O alerta partiu de especialistas nesta área que, nesta sexta-feira, se reuniram no ISCTE-Instituto Universitário de Lisboa para a divulgação de um projeto europeu destinado a prevenir o bullying contra pessoas com necessidades educativas especiais ou deficiência.
Neste universo já de si particularmente vulnerável a ações de bullying, choca o facto de muitas das crianças que são vítimas deste fenómeno “não tenham sequer a possibilidade de transmitir o que lhes acontece e de dar conta dos seus medos” como acontece frequentemente com quem tem autismo, frisou Ana Sezudo, presidente da Associação Portuguesa de Deficientes.

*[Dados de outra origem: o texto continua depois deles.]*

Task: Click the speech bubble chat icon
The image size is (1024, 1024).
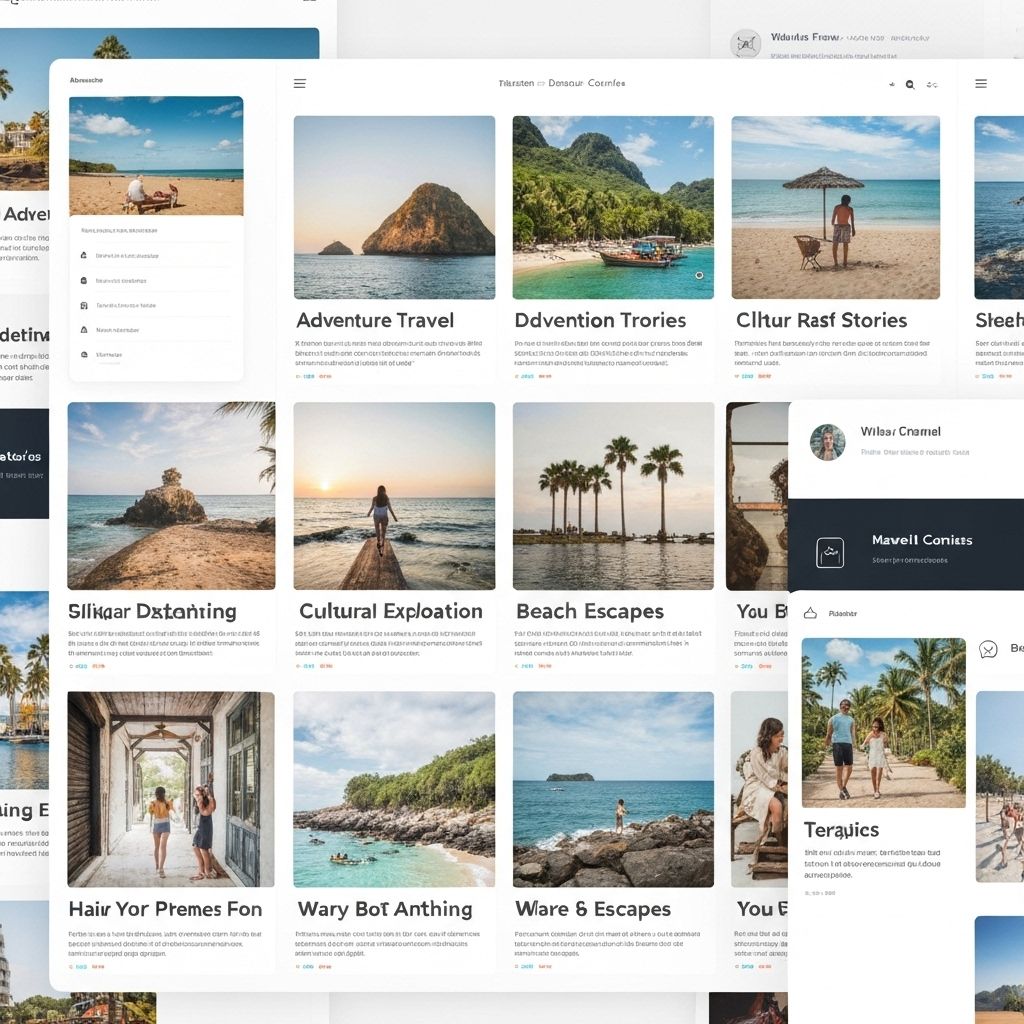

O bullying é o nome dado a comportamentos ou ações de intimidação ou humilhação entre pares que são intencionais, repetidos ao longo do tempo e nos quais existe um desequilíbrio de poder entre o agressor e a vítima, lembra a investigadora e professora do ISCTE, Susana Fonseca, que representa este instituto no projeto Stop Disabuse, desenvolvido em conjunto com mais quatro parceiros da Irlanda, Itália e Espanha.

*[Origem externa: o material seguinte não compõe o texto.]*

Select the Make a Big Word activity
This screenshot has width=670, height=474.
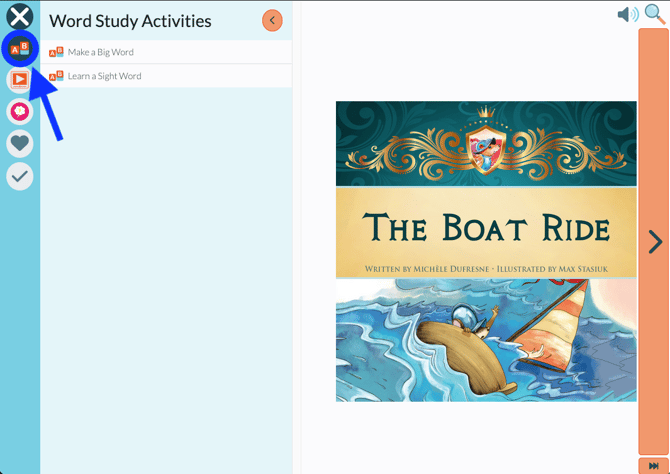click(x=101, y=52)
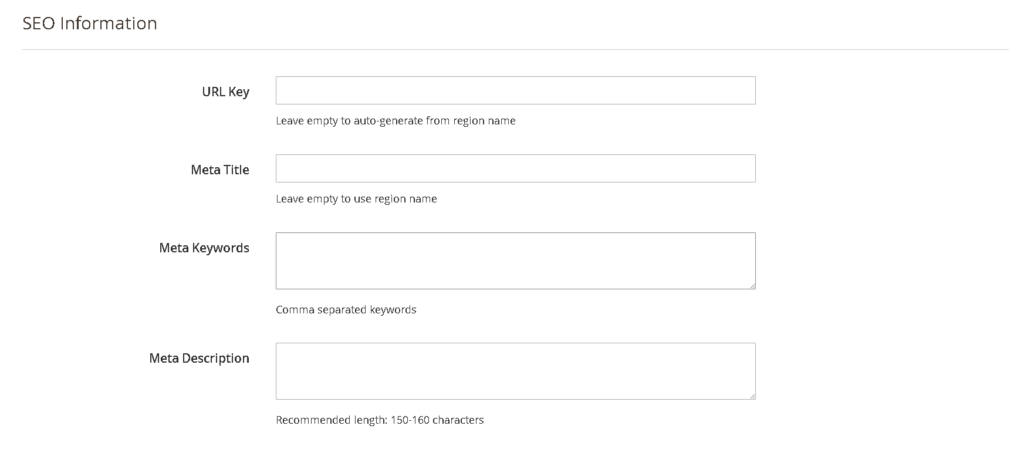Click inside the Meta Keywords textarea
Screen dimensions: 1024x456
515,260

As escolas têm sido o terreno de eleição deste fenómeno. “Acontece em todas e com uma frequência quase diária”, refere (...) com base na investigação que tem desenvolvido desde 2001. Mas com a Internet e as redes sociais, este fenómeno “já há muito que ultrapassou os portões das escolas e acontece em qualquer local e a qualquer hora”. É o chamado cyberbullying.

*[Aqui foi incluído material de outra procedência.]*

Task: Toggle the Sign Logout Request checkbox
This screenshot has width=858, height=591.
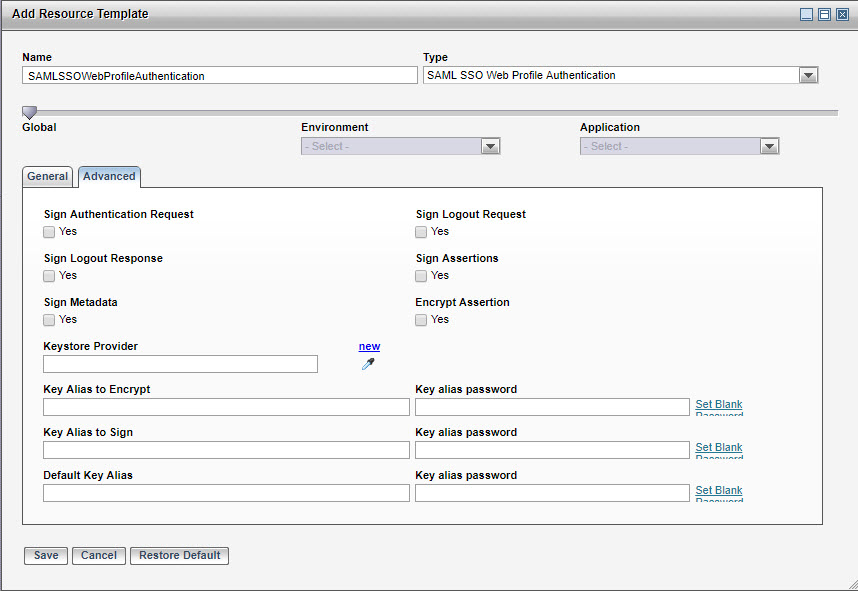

Mais números. Os inquéritos realizados têm mostrado que “um em cada cinco alunos está diretamente envolvido em situações de bullying”, refere Susana Fonseca. Os mesmos inquéritos mostram que entre a população com necessidades educativas especiais ou deficiência a incidência ainda é maior e afeta uma em cada quatro destas pessoas.
Susana Fonseca esclarece, a este respeito, que “qualquer facto que possa colocar uma pessoa numa situação de vulnerabilidade, perante os outros, pode ser um potencial desencadeador de um caso de bullying”. É o que se passa com as pessoas com deficiência, onde este fenómeno se exerce, “especialmente, através de comentários ou de linguagem de discriminação”.
Não é “uma forma de vida”
Com Carla, uma jovem utente da Associação Portuguesa de Pais e Amigos do Cidadão Deficiente Mental, as coisas foram mais longe. “Cheguei a ser agredida na sala de aula e o professor não fez nada”, contou na sessão desta sexta-feira. Antes e depois continuou a ser “insultada” pelos colegas, o que a levou a isolar-se cada vez mais: "Estava sempre sozinha."
Mas Carla lembra-se também de outro dia em particular. Estava muito bem arranjada, foi à casa de banho e duas colegas fecharam-na aí, cortaram-lhe o vestido em farrapos com uma tesoura e espalharam todo o conteúdo que trazia na mala. “Várias coisas foram pela sanita abaixo”, pormenoriza.
No projeto europeu de que o ISCTE faz parte assume-se que é preciso aprender com as experiências de pessoas como ela, para as ajudar — e também àqueles que as educam ou trabalham no mesmo local —, a identificar e combater o bullying, o que passa também por adotar ações de proteção face a este comportamento. Por exemplo, não ficar sozinho nos intervalos.
Irão ser criados materiais interativos, que passarão a estar disponíveis no site www.disabuse.eu com o objetivo de valorizar as pessoas com necessidades educativas especiais ou deficiência e contribuir assim para que ultrapassem aquelas que dizem ser as suas maiores dificuldades.
Mona O’Moore da Universidade de Dublin apresentou-as assim: medo de não ser levado a sério; medo de represálias; sentimento de vergonha (os insultos frequentes levam a que se pense que estes são verdade); normalização do bullying ("é apenas uma forma de vida").